### ACTION ITEM
Summarize the text below on clinical performance assessment of physiotherapy students in exactly two sentences.

### STUDY TEXT

Clinical performance assessment is a complex process which plays a significant role in determining a students’ readiness for practice. Challenges include reliability and validity issues with assessment tools, anxiety and reluctance to fail students demonstrating unsafe or incompetent practice and conflicting roles when acting as practice educator and assessor. Lack of transparency and robustness of these processes can ultimately impact on service provision and patient safety. It is imperative therefore, that rigorous assessment methods and optimum training of practice educators are demonstrated. Student failure has serious implications on subsequent career choice, notwithstanding the stress endured by practice educators engaged in decision making processes involving underperforming students. Physiotherapy literature exploring this subject is limited despite anecdotal evidence of these problems. The overall research aim is to provide an evidence base to support the clinical performance assessment process of physiotherapy students in Ireland, using a stakeholder-centred approach to identify areas for its enhancement, thus optimising patient safety and health service delivery.
The research objectives are:
· To conduct a systematic review synthesising evidence on the psychometric and edumetric properties of clinical performance assessment tools used in physiotherapy.
· To explore observation-based assessment as a method of assessing student clinical performance through examination of the literature.
· To explore factors informing the decision-making processes of practice educators when assessing students.
· To identify the challenges and facilitators of this process experienced by physiotherapy students, practice educators and practice education support staff affiliated with Irish HEI’s.
· To elicit preferences of these stakeholders towards optimisation of this process.
This research will use a mixed methods approach. Focus groups and semi-structured interviews will be employed for data collection. Thematic analysis will be used, guided by a theoretical framework to support findings. Discrete Choice Experiment technique will examine stakeholder preferences. Findings will direct improvement of the process benefitting stakeholders and service users.

Collected data entries
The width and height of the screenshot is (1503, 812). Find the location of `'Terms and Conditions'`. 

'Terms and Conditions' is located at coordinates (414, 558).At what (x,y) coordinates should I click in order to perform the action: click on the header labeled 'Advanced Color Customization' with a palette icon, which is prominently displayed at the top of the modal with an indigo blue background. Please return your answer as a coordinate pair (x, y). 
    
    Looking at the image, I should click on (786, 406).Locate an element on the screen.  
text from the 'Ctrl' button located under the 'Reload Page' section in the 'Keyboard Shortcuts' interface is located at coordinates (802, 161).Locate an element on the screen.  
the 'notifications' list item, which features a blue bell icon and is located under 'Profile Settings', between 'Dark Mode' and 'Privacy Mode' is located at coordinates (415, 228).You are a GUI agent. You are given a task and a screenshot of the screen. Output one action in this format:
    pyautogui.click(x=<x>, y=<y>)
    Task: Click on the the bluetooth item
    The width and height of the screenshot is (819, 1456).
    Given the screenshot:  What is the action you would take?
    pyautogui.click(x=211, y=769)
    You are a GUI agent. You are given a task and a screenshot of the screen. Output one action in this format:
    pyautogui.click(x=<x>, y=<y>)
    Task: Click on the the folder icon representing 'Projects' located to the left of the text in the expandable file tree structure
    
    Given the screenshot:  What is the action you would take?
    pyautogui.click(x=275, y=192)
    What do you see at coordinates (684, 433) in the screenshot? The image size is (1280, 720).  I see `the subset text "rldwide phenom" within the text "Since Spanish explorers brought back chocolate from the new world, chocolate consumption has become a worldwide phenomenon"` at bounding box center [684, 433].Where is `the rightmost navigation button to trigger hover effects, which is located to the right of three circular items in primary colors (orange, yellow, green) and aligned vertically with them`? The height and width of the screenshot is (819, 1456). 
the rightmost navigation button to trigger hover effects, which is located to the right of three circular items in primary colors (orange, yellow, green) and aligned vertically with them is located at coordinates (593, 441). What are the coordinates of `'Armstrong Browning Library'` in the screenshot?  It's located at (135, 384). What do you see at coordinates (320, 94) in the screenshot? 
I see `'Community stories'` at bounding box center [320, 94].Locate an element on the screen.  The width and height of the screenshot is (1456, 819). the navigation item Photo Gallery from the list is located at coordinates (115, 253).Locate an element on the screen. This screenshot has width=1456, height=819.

### OUTPUT OF THE EXERCISE
Clinical performance assessment plays a significant role in determining students' readiness for practice, but it faces challenges such as unreliable or invalid tools, reluctance to fail unsafe students, and conflicting roles for practice educators, which can affect patient safety. The research aims to provide an evidence base for this process in Ireland through a stakeholder-centred, mixed methods approach using focus groups, semi-structured interviews, thematic analysis and a Discrete Choice Experiment, with findings directing improvement of the process.